SUPPLIED MATERIAL:
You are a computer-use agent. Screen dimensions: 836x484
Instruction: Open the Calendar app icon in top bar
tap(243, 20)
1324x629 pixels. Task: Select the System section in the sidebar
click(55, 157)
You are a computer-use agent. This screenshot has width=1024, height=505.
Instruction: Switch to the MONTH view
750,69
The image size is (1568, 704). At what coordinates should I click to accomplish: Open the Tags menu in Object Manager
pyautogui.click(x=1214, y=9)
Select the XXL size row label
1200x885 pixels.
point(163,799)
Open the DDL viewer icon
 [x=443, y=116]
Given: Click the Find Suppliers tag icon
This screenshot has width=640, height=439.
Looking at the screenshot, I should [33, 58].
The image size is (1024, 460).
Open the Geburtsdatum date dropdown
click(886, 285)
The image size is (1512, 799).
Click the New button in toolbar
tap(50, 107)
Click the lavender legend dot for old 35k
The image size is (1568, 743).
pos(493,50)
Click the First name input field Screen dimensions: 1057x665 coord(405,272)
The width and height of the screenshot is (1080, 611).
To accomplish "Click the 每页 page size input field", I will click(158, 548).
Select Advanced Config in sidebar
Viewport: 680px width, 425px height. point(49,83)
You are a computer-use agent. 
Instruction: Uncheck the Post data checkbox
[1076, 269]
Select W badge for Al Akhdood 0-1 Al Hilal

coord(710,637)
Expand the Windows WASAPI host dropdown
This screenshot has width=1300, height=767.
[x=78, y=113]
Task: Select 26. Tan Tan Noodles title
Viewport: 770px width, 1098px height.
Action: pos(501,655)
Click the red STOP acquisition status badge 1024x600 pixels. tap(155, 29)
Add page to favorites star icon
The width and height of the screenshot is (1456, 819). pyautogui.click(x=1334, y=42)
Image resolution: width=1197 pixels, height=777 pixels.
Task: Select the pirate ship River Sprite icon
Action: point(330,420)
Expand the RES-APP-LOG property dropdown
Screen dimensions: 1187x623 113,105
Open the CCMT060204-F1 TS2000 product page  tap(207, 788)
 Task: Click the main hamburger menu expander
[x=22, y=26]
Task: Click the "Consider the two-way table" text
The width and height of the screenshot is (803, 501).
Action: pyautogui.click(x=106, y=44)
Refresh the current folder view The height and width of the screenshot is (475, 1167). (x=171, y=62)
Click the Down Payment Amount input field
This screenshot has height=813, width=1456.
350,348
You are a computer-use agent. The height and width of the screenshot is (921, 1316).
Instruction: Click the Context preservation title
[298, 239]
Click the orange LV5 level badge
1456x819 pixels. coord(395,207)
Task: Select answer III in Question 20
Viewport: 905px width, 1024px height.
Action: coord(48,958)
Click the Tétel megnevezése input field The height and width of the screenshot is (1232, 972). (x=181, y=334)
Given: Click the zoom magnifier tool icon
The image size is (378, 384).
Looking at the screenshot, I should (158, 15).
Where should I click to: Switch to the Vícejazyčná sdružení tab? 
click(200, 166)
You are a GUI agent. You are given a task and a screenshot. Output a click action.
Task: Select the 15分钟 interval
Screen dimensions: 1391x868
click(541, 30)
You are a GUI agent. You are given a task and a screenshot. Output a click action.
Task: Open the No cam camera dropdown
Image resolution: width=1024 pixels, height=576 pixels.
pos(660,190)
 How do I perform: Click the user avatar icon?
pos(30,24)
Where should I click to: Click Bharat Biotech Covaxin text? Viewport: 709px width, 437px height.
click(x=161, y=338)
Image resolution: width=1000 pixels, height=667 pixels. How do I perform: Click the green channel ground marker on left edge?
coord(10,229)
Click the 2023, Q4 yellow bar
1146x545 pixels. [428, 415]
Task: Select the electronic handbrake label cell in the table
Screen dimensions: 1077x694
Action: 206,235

DESCRIPTION OF THE TASK: The expected output is the run of lines from the one holding "Where should I click to: Switch" to the last line of the entries above, each reproduced character for character.

ANSWER TO THIS PROBLEM:
Where should I click to: Switch to the Vícejazyčná sdružení tab? 
click(200, 166)
You are a GUI agent. You are given a task and a screenshot. Output a click action.
Task: Select the 15分钟 interval
Screen dimensions: 1391x868
click(541, 30)
You are a GUI agent. You are given a task and a screenshot. Output a click action.
Task: Open the No cam camera dropdown
Image resolution: width=1024 pixels, height=576 pixels.
pos(660,190)
 How do I perform: Click the user avatar icon?
pos(30,24)
Where should I click to: Click Bharat Biotech Covaxin text? Viewport: 709px width, 437px height.
click(x=161, y=338)
Image resolution: width=1000 pixels, height=667 pixels. How do I perform: Click the green channel ground marker on left edge?
coord(10,229)
Click the 2023, Q4 yellow bar
1146x545 pixels. [428, 415]
Task: Select the electronic handbrake label cell in the table
Screen dimensions: 1077x694
Action: 206,235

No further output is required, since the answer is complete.